EXERCISE PROMPT: Only the lines from the one containing "The width and height of the screenshot is (609, 593)." through the one containing "Given: Select Cookies in the sidebar list" should be printed, exactly as they appear below, with both ends included.

*** Opening DATA UNDER STUDY ***

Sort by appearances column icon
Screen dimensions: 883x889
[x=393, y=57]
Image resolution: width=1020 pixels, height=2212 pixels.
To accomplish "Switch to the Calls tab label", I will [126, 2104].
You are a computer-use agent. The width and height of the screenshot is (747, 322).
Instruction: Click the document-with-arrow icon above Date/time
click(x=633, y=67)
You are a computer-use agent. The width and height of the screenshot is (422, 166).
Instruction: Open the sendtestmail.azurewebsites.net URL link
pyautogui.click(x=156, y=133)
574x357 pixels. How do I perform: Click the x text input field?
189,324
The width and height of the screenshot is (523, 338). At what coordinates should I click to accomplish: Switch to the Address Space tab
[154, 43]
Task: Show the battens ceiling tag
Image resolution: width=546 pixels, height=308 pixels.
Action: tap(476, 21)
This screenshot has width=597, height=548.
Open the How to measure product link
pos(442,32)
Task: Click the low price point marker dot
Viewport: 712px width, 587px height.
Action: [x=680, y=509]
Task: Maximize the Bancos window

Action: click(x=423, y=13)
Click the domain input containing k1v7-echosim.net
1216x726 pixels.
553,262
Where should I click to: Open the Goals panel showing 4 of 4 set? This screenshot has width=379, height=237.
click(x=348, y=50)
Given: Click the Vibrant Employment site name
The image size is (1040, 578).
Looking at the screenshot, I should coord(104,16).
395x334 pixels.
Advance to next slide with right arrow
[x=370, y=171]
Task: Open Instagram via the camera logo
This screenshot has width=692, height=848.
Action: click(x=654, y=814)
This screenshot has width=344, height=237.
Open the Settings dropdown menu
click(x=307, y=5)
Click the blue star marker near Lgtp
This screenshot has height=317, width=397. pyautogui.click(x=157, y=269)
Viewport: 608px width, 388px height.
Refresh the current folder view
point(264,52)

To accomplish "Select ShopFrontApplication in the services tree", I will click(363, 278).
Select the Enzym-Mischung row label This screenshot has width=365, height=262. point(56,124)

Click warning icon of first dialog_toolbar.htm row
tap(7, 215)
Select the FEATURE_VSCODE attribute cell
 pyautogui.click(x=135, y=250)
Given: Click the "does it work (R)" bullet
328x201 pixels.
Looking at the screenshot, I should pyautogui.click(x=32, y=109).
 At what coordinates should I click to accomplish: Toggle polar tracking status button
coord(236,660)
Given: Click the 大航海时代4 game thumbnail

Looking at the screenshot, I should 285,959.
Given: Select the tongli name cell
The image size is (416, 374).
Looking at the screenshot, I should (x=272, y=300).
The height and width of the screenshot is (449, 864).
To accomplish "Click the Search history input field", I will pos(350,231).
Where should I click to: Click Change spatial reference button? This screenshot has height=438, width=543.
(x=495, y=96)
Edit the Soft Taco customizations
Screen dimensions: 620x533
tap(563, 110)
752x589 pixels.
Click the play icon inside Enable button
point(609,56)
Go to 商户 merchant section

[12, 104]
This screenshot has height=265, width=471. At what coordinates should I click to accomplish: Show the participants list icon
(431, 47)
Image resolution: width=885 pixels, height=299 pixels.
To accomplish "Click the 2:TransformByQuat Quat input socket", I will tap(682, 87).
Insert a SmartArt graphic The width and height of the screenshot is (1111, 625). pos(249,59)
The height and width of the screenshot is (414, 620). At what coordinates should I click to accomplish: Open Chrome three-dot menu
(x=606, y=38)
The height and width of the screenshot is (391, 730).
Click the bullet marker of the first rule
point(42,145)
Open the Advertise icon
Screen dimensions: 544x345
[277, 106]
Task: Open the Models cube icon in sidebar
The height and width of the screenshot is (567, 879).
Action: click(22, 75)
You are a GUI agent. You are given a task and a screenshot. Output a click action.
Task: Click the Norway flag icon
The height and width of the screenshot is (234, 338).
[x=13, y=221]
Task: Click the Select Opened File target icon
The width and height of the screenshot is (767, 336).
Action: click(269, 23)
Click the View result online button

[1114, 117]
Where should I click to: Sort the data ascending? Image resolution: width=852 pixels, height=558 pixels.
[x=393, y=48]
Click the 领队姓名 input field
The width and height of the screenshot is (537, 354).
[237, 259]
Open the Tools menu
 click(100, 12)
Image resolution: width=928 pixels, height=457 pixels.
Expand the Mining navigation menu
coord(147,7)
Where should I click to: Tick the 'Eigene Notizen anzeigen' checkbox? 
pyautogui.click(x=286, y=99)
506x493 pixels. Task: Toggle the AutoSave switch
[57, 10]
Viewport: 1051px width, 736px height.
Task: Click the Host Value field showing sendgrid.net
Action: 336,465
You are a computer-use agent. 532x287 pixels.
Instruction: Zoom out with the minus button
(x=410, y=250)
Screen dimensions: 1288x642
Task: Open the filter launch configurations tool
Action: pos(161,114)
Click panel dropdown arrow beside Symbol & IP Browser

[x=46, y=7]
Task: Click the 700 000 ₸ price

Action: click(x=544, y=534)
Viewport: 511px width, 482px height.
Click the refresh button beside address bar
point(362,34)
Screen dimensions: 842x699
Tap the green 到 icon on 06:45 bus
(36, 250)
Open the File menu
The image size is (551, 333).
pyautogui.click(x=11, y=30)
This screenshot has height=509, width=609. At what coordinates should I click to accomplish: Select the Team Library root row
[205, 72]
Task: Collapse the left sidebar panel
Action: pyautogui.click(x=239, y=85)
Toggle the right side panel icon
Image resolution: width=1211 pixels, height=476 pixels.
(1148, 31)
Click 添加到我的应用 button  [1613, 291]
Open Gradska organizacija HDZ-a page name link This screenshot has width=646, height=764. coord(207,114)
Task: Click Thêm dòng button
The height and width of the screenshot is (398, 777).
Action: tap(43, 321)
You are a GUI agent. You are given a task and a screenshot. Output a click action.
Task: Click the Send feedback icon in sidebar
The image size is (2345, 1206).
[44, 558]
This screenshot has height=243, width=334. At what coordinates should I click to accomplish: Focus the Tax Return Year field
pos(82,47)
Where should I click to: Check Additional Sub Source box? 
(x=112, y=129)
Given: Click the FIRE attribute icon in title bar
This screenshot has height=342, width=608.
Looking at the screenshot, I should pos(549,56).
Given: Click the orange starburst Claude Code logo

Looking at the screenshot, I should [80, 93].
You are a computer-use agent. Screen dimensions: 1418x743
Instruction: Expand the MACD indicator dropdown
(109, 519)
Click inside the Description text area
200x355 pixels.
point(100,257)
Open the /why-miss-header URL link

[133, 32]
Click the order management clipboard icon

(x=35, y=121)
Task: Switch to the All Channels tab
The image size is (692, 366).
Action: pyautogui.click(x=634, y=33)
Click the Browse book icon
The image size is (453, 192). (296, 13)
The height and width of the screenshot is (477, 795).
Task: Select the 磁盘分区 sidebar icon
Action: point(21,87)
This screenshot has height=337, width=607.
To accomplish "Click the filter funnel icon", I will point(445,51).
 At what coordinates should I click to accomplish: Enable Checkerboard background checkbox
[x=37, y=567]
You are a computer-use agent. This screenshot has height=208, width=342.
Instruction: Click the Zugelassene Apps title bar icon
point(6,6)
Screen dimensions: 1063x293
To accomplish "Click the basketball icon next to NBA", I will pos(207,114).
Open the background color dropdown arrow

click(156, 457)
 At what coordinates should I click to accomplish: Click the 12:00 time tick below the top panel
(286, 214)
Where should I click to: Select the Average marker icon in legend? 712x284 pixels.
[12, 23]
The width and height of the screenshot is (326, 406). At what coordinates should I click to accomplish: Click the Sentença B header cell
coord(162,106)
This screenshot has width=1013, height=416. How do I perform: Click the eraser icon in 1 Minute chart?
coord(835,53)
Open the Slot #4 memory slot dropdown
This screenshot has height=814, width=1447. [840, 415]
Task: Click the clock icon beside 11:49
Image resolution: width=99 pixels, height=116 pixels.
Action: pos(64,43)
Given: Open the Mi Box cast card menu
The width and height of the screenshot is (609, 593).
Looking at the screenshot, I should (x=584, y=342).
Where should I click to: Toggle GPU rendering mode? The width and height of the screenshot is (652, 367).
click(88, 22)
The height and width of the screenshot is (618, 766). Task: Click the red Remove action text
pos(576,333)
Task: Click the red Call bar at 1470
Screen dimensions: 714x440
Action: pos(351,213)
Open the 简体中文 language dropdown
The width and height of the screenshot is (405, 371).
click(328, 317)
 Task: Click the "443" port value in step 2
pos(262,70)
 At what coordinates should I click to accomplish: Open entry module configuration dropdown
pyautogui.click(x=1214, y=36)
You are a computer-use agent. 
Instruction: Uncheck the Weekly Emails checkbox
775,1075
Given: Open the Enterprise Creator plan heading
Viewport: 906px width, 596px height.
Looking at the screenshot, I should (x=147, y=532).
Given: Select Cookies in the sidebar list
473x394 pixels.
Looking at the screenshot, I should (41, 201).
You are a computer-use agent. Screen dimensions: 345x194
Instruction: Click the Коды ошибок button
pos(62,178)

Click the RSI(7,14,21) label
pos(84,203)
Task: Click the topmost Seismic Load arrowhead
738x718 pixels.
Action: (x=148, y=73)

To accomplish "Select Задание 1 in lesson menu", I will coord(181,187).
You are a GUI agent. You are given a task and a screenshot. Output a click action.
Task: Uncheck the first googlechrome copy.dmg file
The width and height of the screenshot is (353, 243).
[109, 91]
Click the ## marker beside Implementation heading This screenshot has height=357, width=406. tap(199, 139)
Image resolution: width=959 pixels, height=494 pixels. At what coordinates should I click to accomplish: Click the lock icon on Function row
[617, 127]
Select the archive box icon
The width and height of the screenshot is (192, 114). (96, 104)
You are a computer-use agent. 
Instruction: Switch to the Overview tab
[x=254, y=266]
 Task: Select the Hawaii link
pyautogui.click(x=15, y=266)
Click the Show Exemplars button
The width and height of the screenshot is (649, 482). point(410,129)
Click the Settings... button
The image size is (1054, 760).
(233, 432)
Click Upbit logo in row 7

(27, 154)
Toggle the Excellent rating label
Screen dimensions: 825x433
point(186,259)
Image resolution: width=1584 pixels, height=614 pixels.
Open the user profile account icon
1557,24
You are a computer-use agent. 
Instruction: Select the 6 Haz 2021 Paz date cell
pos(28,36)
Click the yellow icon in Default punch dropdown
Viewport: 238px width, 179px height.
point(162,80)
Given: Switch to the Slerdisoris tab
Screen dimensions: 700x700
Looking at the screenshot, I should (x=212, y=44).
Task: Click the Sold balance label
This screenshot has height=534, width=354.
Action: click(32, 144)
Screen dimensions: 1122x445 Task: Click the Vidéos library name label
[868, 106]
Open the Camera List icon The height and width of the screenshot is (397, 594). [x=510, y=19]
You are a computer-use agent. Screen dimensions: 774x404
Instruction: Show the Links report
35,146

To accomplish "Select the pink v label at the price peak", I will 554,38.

*** Closing DATA UNDER STUDY ***

EXERCISE RESULT:
The width and height of the screenshot is (609, 593).
Looking at the screenshot, I should (x=584, y=342).
Where should I click to: Toggle GPU rendering mode? The width and height of the screenshot is (652, 367).
click(88, 22)
The height and width of the screenshot is (618, 766). Task: Click the red Remove action text
pos(576,333)
Task: Click the red Call bar at 1470
Screen dimensions: 714x440
Action: pos(351,213)
Open the 简体中文 language dropdown
The width and height of the screenshot is (405, 371).
click(328, 317)
 Task: Click the "443" port value in step 2
pos(262,70)
 At what coordinates should I click to accomplish: Open entry module configuration dropdown
pyautogui.click(x=1214, y=36)
You are a computer-use agent. 
Instruction: Uncheck the Weekly Emails checkbox
775,1075
Given: Open the Enterprise Creator plan heading
Viewport: 906px width, 596px height.
Looking at the screenshot, I should (x=147, y=532).
Given: Select Cookies in the sidebar list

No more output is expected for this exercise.